Video
Curtis Lowery, MD, chair of the Department of Obstetrics and Gynecology at the University of Arkansas for Medical Sciences and director of the Center for Distance Health, discusses how technology will impact the future of healthcare.
Transcript
How important is technology in the future of healthcare? What sort of innovations do you see happening in the next few years?
I think technology is very important in providing quality care and driving down costs. One only needs to look at the banking industry [and] online purchases to see how this technology revolutionizes the system.
I think that healthcare is now poised to take advantage of technology as well. The payer system needs to be reformed.
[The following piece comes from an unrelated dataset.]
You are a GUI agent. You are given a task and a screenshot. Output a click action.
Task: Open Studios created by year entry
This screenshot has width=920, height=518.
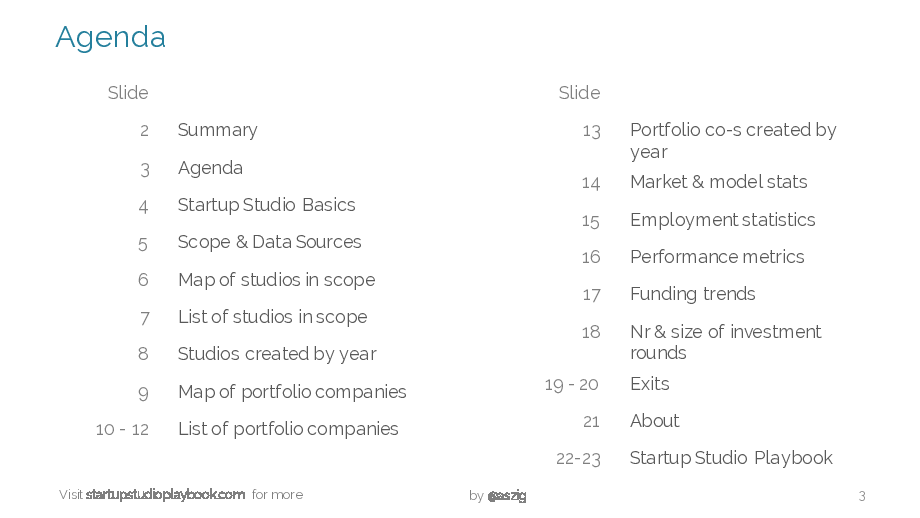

And it is being reformed underneath our eyes right now. We’re moving away from a fee-for-service world into bundled care payments and ultimately upside downside global contracts that would be so called "value-based" healthcare not volume-based, where you get rewarded for value and not seeing high volumes of patients or doing procedures to patients.
As we begin to do that, the obvious solution to this is to use technology, video conferencing and also devices deployed on patients to help in out-patient management and supporting smaller facilities to help them provide quality care and deliver patients that maybe they would bebe uncomfortable without the support of a tertiary care system.
We’re beginning to do what’s called population health, or population management. As we move forward with this, you're going to see more and more use of technology increased to provide the structure to do that kind of new care.